For those who are disenfranchised, the media is perhaps the single most effective tool. By using mass communication to implicitly or explicitly endorse or stranglehold causes, media becomes the weapon that shapes our culture. Because of media support, movements like labor union rights, women’s suffrage, and protection of women in the workplace have grown into policy changes.
The discussion of women’s rights has always wafted through our culture and policies. Legislators have made laws regulating women and their bodies, discriminating against women in social, public, and private spheres, and continuing to maintain the idea that there are integral differences in men and women’s performance, personalities, and abilities. Women have been ignored in the legislative process in two contrasting ways: 1) a denial of existence/citizenship and thus laws are not meant to be applied to them or 2) disenfranchisement and denial of autonomy based on lesser intellectual capacity. Many remember Anita Hill, one of the first women to openly testify about sex and gender harassment in the workplace. But many do not vividly remember the arduous, pre-existing fight for gender equality in the workplace as well as we remember this single televised event.
The first codification equalizing men and women could have been in 1868 when the 14th and 15th Amendments were added to the Constitution. But with the passage of the 14th and 15th Amendment to the Constitution, explicit exclusion of gender was also added. In Minor V. Happersett (1875), Virginia Minor argued under the Privileges or Immunities clause, which states “the citizens of each State shall be entitled to all privileges and immunities of citizens in the several States,” that women were entitled to suffrage. However, the Supreme Court ruled in a unanimous opinion penned by Chief Justice Morrison Waite that the term “citizen” was synonymous to “inhabitant” and men and women were inherently different types of citizens, thus Minor was not being restricted of her rights because she was already an enfranchised woman 5. In this decision Waite distinguished that a man and woman were entitled to different liberties based on their gender.
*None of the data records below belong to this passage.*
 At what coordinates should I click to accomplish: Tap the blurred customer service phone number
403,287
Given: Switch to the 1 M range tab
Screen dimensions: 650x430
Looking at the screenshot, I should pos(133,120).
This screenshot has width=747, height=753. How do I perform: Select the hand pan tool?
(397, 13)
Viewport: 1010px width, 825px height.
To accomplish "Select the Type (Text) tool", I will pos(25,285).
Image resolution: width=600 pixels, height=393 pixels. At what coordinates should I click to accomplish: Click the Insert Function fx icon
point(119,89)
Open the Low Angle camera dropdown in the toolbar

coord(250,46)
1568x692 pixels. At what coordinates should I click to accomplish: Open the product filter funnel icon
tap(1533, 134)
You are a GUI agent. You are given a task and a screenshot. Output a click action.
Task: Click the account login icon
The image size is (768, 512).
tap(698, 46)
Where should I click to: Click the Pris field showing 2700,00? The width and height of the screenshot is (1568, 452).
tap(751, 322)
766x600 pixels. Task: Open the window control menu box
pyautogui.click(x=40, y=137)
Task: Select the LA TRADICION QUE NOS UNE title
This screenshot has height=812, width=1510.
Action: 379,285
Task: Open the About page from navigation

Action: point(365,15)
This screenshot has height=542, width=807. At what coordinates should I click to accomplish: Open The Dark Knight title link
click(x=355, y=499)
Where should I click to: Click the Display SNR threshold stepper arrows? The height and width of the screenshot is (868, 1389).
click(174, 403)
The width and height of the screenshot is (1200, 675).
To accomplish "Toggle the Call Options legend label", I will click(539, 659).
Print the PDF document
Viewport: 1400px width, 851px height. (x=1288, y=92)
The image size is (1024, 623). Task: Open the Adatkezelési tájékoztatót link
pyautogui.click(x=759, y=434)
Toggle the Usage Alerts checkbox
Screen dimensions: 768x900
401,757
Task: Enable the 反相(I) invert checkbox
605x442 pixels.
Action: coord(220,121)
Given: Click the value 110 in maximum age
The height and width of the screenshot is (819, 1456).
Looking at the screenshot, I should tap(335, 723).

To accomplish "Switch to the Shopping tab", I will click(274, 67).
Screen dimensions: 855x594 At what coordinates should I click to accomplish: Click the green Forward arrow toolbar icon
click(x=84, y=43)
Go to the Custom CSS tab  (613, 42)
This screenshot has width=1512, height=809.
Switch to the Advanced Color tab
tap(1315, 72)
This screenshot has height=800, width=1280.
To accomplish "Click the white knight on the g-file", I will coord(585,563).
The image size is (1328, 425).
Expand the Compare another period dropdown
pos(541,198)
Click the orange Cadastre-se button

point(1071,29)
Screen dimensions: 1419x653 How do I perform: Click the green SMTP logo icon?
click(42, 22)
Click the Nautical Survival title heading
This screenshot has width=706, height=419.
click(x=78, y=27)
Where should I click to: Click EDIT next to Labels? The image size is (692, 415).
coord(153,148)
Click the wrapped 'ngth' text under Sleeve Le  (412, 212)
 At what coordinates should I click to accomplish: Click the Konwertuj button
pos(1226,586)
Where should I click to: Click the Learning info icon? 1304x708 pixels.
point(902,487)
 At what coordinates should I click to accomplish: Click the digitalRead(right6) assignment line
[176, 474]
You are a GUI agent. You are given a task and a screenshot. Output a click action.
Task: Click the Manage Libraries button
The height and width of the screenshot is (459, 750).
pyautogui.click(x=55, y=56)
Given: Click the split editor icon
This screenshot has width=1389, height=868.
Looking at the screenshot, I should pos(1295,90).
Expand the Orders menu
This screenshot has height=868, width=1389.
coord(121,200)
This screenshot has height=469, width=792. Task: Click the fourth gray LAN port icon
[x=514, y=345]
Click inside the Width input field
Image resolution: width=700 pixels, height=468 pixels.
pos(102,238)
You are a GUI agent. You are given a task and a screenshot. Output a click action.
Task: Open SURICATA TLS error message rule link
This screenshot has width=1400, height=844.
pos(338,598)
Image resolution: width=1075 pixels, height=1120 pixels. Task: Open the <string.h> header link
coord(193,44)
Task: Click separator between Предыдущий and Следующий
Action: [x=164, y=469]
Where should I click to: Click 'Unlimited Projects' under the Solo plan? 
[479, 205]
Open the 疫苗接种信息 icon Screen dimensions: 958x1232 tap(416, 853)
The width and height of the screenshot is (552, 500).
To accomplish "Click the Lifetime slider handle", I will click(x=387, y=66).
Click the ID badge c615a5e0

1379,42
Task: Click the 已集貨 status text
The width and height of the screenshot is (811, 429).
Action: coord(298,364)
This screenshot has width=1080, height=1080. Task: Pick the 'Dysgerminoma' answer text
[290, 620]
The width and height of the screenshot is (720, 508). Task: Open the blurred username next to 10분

Similarly, the rhetoric surrounding the women’s suffrage movement focused on what women were intended to provide to society as women, not people. The anti-suffrage movement argued that women wouldn’t have time to stay updated on politics or even vote because they would be too busy with their children and the household. These ideas pervaded newspapers, presenting themselves in articles and cartoons.
The National Association Opposed to Women’s Suffrage (NAOWS) was a heavy developer of these messages. Susan E. Marshall analyzes NAOWS’ media impact on the suffrage movement in her ideological content analysis “In Defense of Separate Spheres: Class and Status Politics in the Antisuffrage Movement.” Marshall pulls from The Women’s Protest NAOWS’ monthly publication which had a national audience. Marshall states “rhetoric reflects movement ideology and, by articulating individual orientations to social issues” it explains and shapes cultural understanding. Marshall finds that 57% of publications opposed to women’s suffrage relied on the theme that the mobilization of women would lead to the detriment of American society. Through identifying the concerns propagated in media, Marshall highlights the fear of individual female liberty being raised above the working family unit. Women’s suffrage was seen as an attack on American society and gender roles. The messaging of NAOWS cultivated the fears that still drive the derisiveness between men and women’s rights 6. This negative portrayal of the suffragette movement created a stain that was hard-pressed to be removed. The American public reacted by fighting against the 19th amendment until 1920. In fact, the messaging of NAOWS was so powerful that adversaries of the Equal Rights Amendment in the 1970s echoed the same arguments.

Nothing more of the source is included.